SALT on the Wound

By -

Some of you may recall that a component of last year’s tax reforms was a $10,000 limit on State And Local Taxes (SALT) which includes, important, property taxes on real estate. I had sort of forgotten about this until I begin very crudely roughing out our taxes for 2018 and noticed this:

salt

As you can see, the deduction would formerly have been $13,945, but thanks to the new law, POOF!, about $4,000 is no longer deductible. Those have to be AFTER tax dollars. Keep in mind, I had only calculated property tax on our house: this doesn’t include state and local taxes (which for some folks can be really significant).

That’s a bit of a bummer for me, but for my neighbors who bought their homes later, it will be much, much worse. Let me explain……..

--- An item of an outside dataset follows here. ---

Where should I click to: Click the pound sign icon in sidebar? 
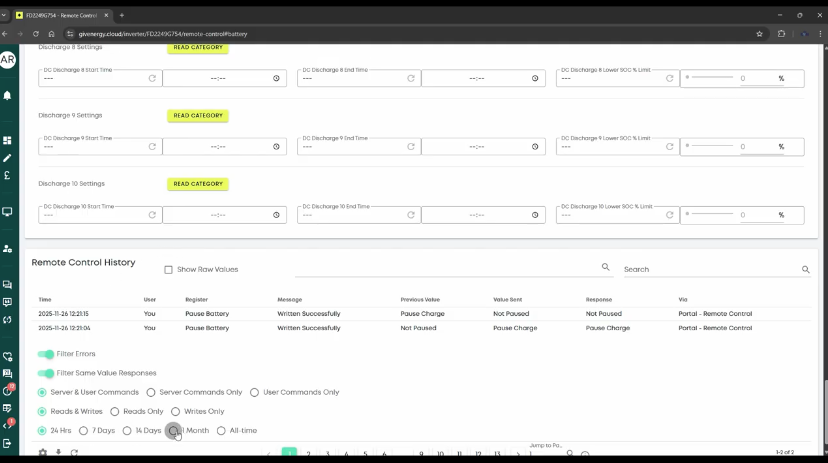(x=7, y=175)
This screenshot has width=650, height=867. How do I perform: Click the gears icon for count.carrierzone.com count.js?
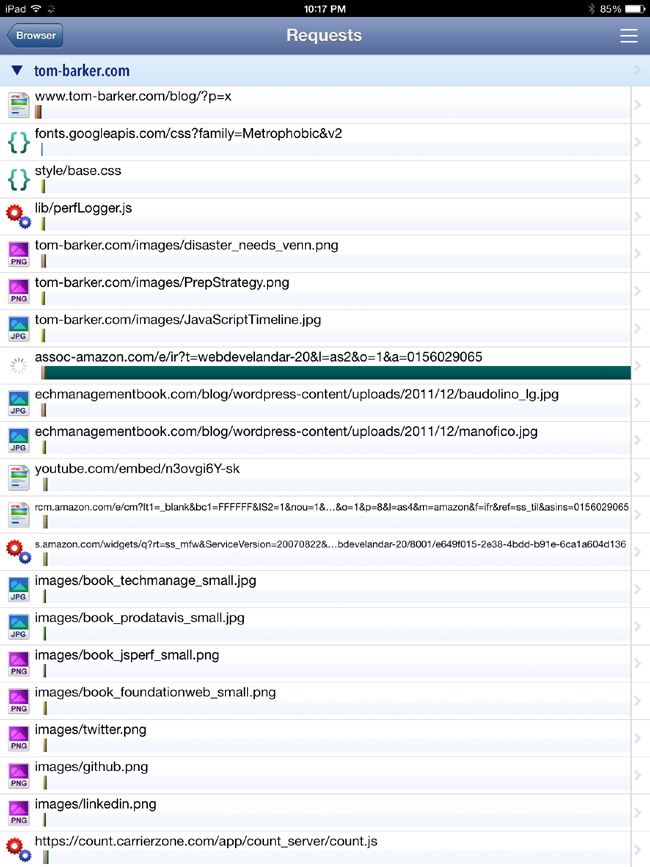tap(18, 850)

Thanks to Proposition 13, the taxes on our home cannot go up more than 2% per year, irrespective of how much property values have changed. We have owned this property for over a quarter century, so we are effectively paying only 1/7th the taxes we “should” on this property. There’s nothing illegal about not paying the other 6/7ths. It’s just a happy outcome of staying in one place for so long.

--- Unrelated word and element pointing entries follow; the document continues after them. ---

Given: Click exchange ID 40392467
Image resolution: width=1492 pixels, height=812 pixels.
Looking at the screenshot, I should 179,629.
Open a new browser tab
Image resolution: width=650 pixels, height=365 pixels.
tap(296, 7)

But let’s say someone bought a property for, oh, $8 million, meaning their yearly property tax would be something like $90,000 a year. A full $80,000 of that would NOT be tax deductible! Year. After year. After year.

Now I realize that not many people are going to shed tears over some “rich guy” in an $8 million house, but I can assure you, an $8 million house – – while pleasant enough – – would not strike you as anything stunning. It would just seem like…………a nice house.

Suffice it to say, people living in areas with (a) expensive real estate who (b) bought within the past 5 years are going to be mighty, mighty pissed to realize just how much of their property tax can’t be deducted anymore, to say nothing of the myriad other state and local taxes that are going to be paid with “after tax” dollars. On the map below, the more purple the state, the more pissed the taxpayers.